- [Your assignment]
Restate the entire listing word for word.

- [Dataset records]
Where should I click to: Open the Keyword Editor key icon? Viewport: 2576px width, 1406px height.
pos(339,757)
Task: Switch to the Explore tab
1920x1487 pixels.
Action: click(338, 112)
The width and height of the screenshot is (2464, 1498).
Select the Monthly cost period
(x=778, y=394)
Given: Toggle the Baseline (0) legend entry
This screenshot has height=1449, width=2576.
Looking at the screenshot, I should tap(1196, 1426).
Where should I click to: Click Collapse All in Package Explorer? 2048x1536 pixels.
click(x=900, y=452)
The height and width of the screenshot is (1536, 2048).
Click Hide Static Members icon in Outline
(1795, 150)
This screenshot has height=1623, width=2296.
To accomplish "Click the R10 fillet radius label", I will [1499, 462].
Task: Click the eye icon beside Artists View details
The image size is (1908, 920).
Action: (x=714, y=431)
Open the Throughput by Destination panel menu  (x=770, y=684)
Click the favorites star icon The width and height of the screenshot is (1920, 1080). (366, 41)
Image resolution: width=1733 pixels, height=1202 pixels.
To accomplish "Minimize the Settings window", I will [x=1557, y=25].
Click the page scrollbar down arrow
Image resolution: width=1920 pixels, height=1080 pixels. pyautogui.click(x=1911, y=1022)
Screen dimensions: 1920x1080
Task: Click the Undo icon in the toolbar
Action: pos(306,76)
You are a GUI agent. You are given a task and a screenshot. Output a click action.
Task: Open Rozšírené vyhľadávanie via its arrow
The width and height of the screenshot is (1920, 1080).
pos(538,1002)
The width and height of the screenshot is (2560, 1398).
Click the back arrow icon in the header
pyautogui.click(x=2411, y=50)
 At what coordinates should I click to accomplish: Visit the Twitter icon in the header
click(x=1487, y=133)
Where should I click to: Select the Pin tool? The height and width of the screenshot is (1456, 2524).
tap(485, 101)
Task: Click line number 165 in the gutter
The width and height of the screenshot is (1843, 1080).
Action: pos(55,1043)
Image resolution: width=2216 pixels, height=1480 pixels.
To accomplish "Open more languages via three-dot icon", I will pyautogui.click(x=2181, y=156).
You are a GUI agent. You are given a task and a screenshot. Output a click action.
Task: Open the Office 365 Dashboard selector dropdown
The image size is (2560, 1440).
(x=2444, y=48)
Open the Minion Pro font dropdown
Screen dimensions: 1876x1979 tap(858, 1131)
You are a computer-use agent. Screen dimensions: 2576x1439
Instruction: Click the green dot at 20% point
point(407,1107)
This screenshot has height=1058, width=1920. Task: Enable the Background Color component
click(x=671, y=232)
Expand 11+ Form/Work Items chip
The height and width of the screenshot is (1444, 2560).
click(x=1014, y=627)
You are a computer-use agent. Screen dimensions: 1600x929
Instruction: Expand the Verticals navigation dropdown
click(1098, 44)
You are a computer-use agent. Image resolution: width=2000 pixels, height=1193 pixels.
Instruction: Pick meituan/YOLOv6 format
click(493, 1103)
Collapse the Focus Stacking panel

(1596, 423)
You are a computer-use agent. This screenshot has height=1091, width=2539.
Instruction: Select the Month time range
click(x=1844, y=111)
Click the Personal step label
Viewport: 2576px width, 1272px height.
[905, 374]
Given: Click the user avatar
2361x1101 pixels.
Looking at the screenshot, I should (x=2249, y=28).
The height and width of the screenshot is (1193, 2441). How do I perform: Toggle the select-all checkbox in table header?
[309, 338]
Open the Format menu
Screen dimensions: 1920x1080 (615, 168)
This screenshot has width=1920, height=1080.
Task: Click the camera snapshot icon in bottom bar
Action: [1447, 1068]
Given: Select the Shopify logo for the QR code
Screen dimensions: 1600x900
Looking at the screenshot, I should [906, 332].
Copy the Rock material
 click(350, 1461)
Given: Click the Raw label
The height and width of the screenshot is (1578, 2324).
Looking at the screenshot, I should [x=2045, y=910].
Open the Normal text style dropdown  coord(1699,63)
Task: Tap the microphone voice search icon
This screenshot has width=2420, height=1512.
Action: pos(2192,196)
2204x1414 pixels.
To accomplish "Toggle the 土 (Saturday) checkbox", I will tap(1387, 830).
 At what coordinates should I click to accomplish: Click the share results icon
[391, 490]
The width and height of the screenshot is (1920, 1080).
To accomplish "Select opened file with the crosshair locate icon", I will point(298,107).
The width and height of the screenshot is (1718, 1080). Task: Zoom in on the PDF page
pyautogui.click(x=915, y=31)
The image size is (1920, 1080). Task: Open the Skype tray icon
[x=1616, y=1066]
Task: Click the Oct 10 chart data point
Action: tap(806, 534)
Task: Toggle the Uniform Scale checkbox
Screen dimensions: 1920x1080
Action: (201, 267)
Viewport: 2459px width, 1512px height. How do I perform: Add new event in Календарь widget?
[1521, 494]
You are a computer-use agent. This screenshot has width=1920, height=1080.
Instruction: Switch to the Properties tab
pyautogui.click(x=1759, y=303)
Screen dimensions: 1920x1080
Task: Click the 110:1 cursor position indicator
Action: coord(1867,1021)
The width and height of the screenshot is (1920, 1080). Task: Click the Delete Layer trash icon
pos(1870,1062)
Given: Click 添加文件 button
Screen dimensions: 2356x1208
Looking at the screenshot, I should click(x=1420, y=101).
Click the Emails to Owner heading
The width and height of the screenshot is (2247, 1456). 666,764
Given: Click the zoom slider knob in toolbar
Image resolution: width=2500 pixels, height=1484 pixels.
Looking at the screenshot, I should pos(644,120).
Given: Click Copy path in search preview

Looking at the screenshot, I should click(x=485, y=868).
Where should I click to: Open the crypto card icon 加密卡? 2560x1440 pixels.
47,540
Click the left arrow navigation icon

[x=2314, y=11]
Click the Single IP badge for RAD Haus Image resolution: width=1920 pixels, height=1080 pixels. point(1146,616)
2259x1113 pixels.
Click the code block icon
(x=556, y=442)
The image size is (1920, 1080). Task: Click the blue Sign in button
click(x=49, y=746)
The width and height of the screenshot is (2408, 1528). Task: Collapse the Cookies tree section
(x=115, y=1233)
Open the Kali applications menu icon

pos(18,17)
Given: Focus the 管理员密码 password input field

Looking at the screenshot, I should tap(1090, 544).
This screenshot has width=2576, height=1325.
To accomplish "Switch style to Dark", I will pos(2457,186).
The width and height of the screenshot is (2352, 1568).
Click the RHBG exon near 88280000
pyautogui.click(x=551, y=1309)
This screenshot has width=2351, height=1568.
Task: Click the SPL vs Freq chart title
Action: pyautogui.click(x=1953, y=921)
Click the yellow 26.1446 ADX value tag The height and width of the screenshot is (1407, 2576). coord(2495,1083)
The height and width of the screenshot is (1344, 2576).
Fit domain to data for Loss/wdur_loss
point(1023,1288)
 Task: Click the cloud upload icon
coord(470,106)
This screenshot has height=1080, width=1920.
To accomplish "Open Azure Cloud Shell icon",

- [Response to the task]
Where should I click to: Open the Keyword Editor key icon? Viewport: 2576px width, 1406px height.
pos(339,757)
Task: Switch to the Explore tab
1920x1487 pixels.
Action: click(338, 112)
The width and height of the screenshot is (2464, 1498).
Select the Monthly cost period
(x=778, y=394)
Given: Toggle the Baseline (0) legend entry
This screenshot has height=1449, width=2576.
Looking at the screenshot, I should tap(1196, 1426).
Where should I click to: Click Collapse All in Package Explorer? 2048x1536 pixels.
click(x=900, y=452)
The height and width of the screenshot is (1536, 2048).
Click Hide Static Members icon in Outline
(1795, 150)
This screenshot has height=1623, width=2296.
To accomplish "Click the R10 fillet radius label", I will [1499, 462].
Task: Click the eye icon beside Artists View details
The image size is (1908, 920).
Action: (x=714, y=431)
Open the Throughput by Destination panel menu  (x=770, y=684)
Click the favorites star icon The width and height of the screenshot is (1920, 1080). (366, 41)
Image resolution: width=1733 pixels, height=1202 pixels.
To accomplish "Minimize the Settings window", I will [x=1557, y=25].
Click the page scrollbar down arrow
Image resolution: width=1920 pixels, height=1080 pixels. pyautogui.click(x=1911, y=1022)
Screen dimensions: 1920x1080
Task: Click the Undo icon in the toolbar
Action: pos(306,76)
You are a GUI agent. You are given a task and a screenshot. Output a click action.
Task: Open Rozšírené vyhľadávanie via its arrow
The width and height of the screenshot is (1920, 1080).
pos(538,1002)
The width and height of the screenshot is (2560, 1398).
Click the back arrow icon in the header
pyautogui.click(x=2411, y=50)
 At what coordinates should I click to accomplish: Visit the Twitter icon in the header
click(x=1487, y=133)
Where should I click to: Select the Pin tool? The height and width of the screenshot is (1456, 2524).
tap(485, 101)
Task: Click line number 165 in the gutter
The width and height of the screenshot is (1843, 1080).
Action: pos(55,1043)
Image resolution: width=2216 pixels, height=1480 pixels.
To accomplish "Open more languages via three-dot icon", I will pyautogui.click(x=2181, y=156).
You are a GUI agent. You are given a task and a screenshot. Output a click action.
Task: Open the Office 365 Dashboard selector dropdown
The image size is (2560, 1440).
(x=2444, y=48)
Open the Minion Pro font dropdown
Screen dimensions: 1876x1979 tap(858, 1131)
You are a computer-use agent. Screen dimensions: 2576x1439
Instruction: Click the green dot at 20% point
point(407,1107)
This screenshot has height=1058, width=1920. Task: Enable the Background Color component
click(x=671, y=232)
Expand 11+ Form/Work Items chip
The height and width of the screenshot is (1444, 2560).
click(x=1014, y=627)
You are a computer-use agent. Screen dimensions: 1600x929
Instruction: Expand the Verticals navigation dropdown
click(1098, 44)
You are a computer-use agent. Image resolution: width=2000 pixels, height=1193 pixels.
Instruction: Pick meituan/YOLOv6 format
click(493, 1103)
Collapse the Focus Stacking panel

(1596, 423)
You are a computer-use agent. This screenshot has height=1091, width=2539.
Instruction: Select the Month time range
click(x=1844, y=111)
Click the Personal step label
Viewport: 2576px width, 1272px height.
[905, 374]
Given: Click the user avatar
2361x1101 pixels.
Looking at the screenshot, I should (x=2249, y=28).
The height and width of the screenshot is (1193, 2441). How do I perform: Toggle the select-all checkbox in table header?
[309, 338]
Open the Format menu
Screen dimensions: 1920x1080 (615, 168)
This screenshot has width=1920, height=1080.
Task: Click the camera snapshot icon in bottom bar
Action: [1447, 1068]
Given: Select the Shopify logo for the QR code
Screen dimensions: 1600x900
Looking at the screenshot, I should [906, 332].
Copy the Rock material
 click(350, 1461)
Given: Click the Raw label
The height and width of the screenshot is (1578, 2324).
Looking at the screenshot, I should [x=2045, y=910].
Open the Normal text style dropdown  coord(1699,63)
Task: Tap the microphone voice search icon
This screenshot has width=2420, height=1512.
Action: pos(2192,196)
2204x1414 pixels.
To accomplish "Toggle the 土 (Saturday) checkbox", I will tap(1387, 830).
 At what coordinates should I click to accomplish: Click the share results icon
[391, 490]
The width and height of the screenshot is (1920, 1080).
To accomplish "Select opened file with the crosshair locate icon", I will point(298,107).
The width and height of the screenshot is (1718, 1080). Task: Zoom in on the PDF page
pyautogui.click(x=915, y=31)
The image size is (1920, 1080). Task: Open the Skype tray icon
[x=1616, y=1066]
Task: Click the Oct 10 chart data point
Action: tap(806, 534)
Task: Toggle the Uniform Scale checkbox
Screen dimensions: 1920x1080
Action: (201, 267)
Viewport: 2459px width, 1512px height. How do I perform: Add new event in Календарь widget?
[1521, 494]
You are a computer-use agent. This screenshot has width=1920, height=1080.
Instruction: Switch to the Properties tab
pyautogui.click(x=1759, y=303)
Screen dimensions: 1920x1080
Task: Click the 110:1 cursor position indicator
Action: coord(1867,1021)
The width and height of the screenshot is (1920, 1080). Task: Click the Delete Layer trash icon
pos(1870,1062)
Given: Click 添加文件 button
Screen dimensions: 2356x1208
Looking at the screenshot, I should click(x=1420, y=101).
Click the Emails to Owner heading
The width and height of the screenshot is (2247, 1456). 666,764
Given: Click the zoom slider knob in toolbar
Image resolution: width=2500 pixels, height=1484 pixels.
Looking at the screenshot, I should pos(644,120).
Given: Click Copy path in search preview

Looking at the screenshot, I should click(x=485, y=868).
Where should I click to: Open the crypto card icon 加密卡? 2560x1440 pixels.
47,540
Click the left arrow navigation icon

[x=2314, y=11]
Click the Single IP badge for RAD Haus Image resolution: width=1920 pixels, height=1080 pixels. point(1146,616)
2259x1113 pixels.
Click the code block icon
(x=556, y=442)
The image size is (1920, 1080). Task: Click the blue Sign in button
click(x=49, y=746)
The width and height of the screenshot is (2408, 1528). Task: Collapse the Cookies tree section
(x=115, y=1233)
Open the Kali applications menu icon

pos(18,17)
Given: Focus the 管理员密码 password input field

Looking at the screenshot, I should tap(1090, 544).
This screenshot has width=2576, height=1325.
To accomplish "Switch style to Dark", I will pos(2457,186).
The width and height of the screenshot is (2352, 1568).
Click the RHBG exon near 88280000
pyautogui.click(x=551, y=1309)
This screenshot has width=2351, height=1568.
Task: Click the SPL vs Freq chart title
Action: pyautogui.click(x=1953, y=921)
Click the yellow 26.1446 ADX value tag The height and width of the screenshot is (1407, 2576). coord(2495,1083)
The height and width of the screenshot is (1344, 2576).
Fit domain to data for Loss/wdur_loss
point(1023,1288)
 Task: Click the cloud upload icon
coord(470,106)
This screenshot has height=1080, width=1920.
To accomplish "Open Azure Cloud Shell icon",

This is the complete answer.